▶ [WHAT THIS TASK INVOLVES]
The response should consist of the listing, repeated word for word.

▶ [INFORMATION SUPPLIED]
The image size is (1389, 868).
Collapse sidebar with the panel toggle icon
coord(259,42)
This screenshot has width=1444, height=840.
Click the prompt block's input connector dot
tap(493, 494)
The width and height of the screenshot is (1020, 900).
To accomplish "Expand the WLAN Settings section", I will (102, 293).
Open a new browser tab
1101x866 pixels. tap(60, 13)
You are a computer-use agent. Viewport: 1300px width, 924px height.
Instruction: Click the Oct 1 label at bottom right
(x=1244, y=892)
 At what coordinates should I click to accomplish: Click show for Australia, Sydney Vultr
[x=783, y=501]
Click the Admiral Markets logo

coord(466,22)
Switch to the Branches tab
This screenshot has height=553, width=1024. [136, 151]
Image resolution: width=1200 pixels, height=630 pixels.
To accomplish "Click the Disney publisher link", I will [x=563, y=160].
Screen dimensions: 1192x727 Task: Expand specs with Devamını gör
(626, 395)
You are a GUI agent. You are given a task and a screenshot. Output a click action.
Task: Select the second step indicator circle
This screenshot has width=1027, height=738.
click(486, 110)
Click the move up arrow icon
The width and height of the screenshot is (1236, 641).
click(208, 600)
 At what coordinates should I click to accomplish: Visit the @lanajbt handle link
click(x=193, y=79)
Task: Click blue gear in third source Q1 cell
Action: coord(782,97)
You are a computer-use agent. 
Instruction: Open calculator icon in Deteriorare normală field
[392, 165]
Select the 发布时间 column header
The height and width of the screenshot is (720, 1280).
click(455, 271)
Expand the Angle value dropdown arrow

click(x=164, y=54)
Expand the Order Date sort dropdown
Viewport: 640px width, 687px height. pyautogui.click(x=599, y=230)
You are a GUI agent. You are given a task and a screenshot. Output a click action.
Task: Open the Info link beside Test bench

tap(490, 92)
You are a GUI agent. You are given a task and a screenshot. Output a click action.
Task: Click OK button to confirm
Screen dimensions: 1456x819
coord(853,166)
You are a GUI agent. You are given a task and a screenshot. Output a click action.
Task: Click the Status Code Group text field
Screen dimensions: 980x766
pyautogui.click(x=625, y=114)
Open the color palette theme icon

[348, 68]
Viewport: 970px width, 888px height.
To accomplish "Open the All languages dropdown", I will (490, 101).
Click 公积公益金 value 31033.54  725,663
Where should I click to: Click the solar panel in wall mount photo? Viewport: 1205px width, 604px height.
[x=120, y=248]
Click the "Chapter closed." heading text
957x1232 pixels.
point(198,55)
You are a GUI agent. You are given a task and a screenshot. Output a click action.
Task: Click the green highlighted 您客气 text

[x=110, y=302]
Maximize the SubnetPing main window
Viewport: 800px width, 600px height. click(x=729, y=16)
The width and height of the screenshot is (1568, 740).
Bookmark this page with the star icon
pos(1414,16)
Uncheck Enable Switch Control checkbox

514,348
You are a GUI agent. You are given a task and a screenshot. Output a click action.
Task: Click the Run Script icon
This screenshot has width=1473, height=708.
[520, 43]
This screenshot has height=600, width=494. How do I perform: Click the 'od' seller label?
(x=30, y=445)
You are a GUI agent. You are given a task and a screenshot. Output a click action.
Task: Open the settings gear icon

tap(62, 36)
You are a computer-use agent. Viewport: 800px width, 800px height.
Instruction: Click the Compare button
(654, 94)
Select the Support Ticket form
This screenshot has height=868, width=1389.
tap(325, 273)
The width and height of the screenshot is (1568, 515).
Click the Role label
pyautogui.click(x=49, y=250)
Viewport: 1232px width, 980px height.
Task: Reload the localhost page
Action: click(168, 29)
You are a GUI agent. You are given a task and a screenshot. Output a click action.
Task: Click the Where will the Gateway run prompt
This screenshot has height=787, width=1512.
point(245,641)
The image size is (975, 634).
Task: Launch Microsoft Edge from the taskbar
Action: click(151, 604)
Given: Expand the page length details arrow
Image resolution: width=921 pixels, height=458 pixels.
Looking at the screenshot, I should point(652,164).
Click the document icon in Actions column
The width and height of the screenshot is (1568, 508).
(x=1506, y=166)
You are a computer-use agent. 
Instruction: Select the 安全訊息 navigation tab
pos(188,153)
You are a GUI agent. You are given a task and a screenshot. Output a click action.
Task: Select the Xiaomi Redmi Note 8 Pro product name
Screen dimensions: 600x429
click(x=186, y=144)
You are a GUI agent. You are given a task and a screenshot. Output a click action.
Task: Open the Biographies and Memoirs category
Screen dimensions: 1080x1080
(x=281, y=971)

▶ [YOUR SOLUTION]
The image size is (1389, 868).
Collapse sidebar with the panel toggle icon
coord(259,42)
This screenshot has width=1444, height=840.
Click the prompt block's input connector dot
tap(493, 494)
The width and height of the screenshot is (1020, 900).
To accomplish "Expand the WLAN Settings section", I will (102, 293).
Open a new browser tab
1101x866 pixels. tap(60, 13)
You are a computer-use agent. Viewport: 1300px width, 924px height.
Instruction: Click the Oct 1 label at bottom right
(x=1244, y=892)
 At what coordinates should I click to accomplish: Click show for Australia, Sydney Vultr
[x=783, y=501]
Click the Admiral Markets logo

coord(466,22)
Switch to the Branches tab
This screenshot has height=553, width=1024. [136, 151]
Image resolution: width=1200 pixels, height=630 pixels.
To accomplish "Click the Disney publisher link", I will [x=563, y=160].
Screen dimensions: 1192x727 Task: Expand specs with Devamını gör
(626, 395)
You are a GUI agent. You are given a task and a screenshot. Output a click action.
Task: Select the second step indicator circle
This screenshot has width=1027, height=738.
click(486, 110)
Click the move up arrow icon
The width and height of the screenshot is (1236, 641).
click(208, 600)
 At what coordinates should I click to accomplish: Visit the @lanajbt handle link
click(x=193, y=79)
Task: Click blue gear in third source Q1 cell
Action: coord(782,97)
You are a computer-use agent. 
Instruction: Open calculator icon in Deteriorare normală field
[392, 165]
Select the 发布时间 column header
The height and width of the screenshot is (720, 1280).
click(455, 271)
Expand the Angle value dropdown arrow

click(x=164, y=54)
Expand the Order Date sort dropdown
Viewport: 640px width, 687px height. pyautogui.click(x=599, y=230)
You are a GUI agent. You are given a task and a screenshot. Output a click action.
Task: Open the Info link beside Test bench

tap(490, 92)
You are a GUI agent. You are given a task and a screenshot. Output a click action.
Task: Click OK button to confirm
Screen dimensions: 1456x819
coord(853,166)
You are a GUI agent. You are given a task and a screenshot. Output a click action.
Task: Click the Status Code Group text field
Screen dimensions: 980x766
pyautogui.click(x=625, y=114)
Open the color palette theme icon

[348, 68]
Viewport: 970px width, 888px height.
To accomplish "Open the All languages dropdown", I will (490, 101).
Click 公积公益金 value 31033.54  725,663
Where should I click to: Click the solar panel in wall mount photo? Viewport: 1205px width, 604px height.
[x=120, y=248]
Click the "Chapter closed." heading text
957x1232 pixels.
point(198,55)
You are a GUI agent. You are given a task and a screenshot. Output a click action.
Task: Click the green highlighted 您客气 text

[x=110, y=302]
Maximize the SubnetPing main window
Viewport: 800px width, 600px height. click(x=729, y=16)
The width and height of the screenshot is (1568, 740).
Bookmark this page with the star icon
pos(1414,16)
Uncheck Enable Switch Control checkbox

514,348
You are a GUI agent. You are given a task and a screenshot. Output a click action.
Task: Click the Run Script icon
This screenshot has width=1473, height=708.
[520, 43]
This screenshot has height=600, width=494. How do I perform: Click the 'od' seller label?
(x=30, y=445)
You are a GUI agent. You are given a task and a screenshot. Output a click action.
Task: Open the settings gear icon

tap(62, 36)
You are a computer-use agent. Viewport: 800px width, 800px height.
Instruction: Click the Compare button
(654, 94)
Select the Support Ticket form
This screenshot has height=868, width=1389.
tap(325, 273)
The width and height of the screenshot is (1568, 515).
Click the Role label
pyautogui.click(x=49, y=250)
Viewport: 1232px width, 980px height.
Task: Reload the localhost page
Action: click(168, 29)
You are a GUI agent. You are given a task and a screenshot. Output a click action.
Task: Click the Where will the Gateway run prompt
This screenshot has height=787, width=1512.
point(245,641)
The image size is (975, 634).
Task: Launch Microsoft Edge from the taskbar
Action: click(151, 604)
Given: Expand the page length details arrow
Image resolution: width=921 pixels, height=458 pixels.
Looking at the screenshot, I should point(652,164).
Click the document icon in Actions column
The width and height of the screenshot is (1568, 508).
(x=1506, y=166)
You are a computer-use agent. 
Instruction: Select the 安全訊息 navigation tab
pos(188,153)
You are a GUI agent. You are given a task and a screenshot. Output a click action.
Task: Select the Xiaomi Redmi Note 8 Pro product name
Screen dimensions: 600x429
click(x=186, y=144)
You are a GUI agent. You are given a task and a screenshot. Output a click action.
Task: Open the Biographies and Memoirs category
Screen dimensions: 1080x1080
(x=281, y=971)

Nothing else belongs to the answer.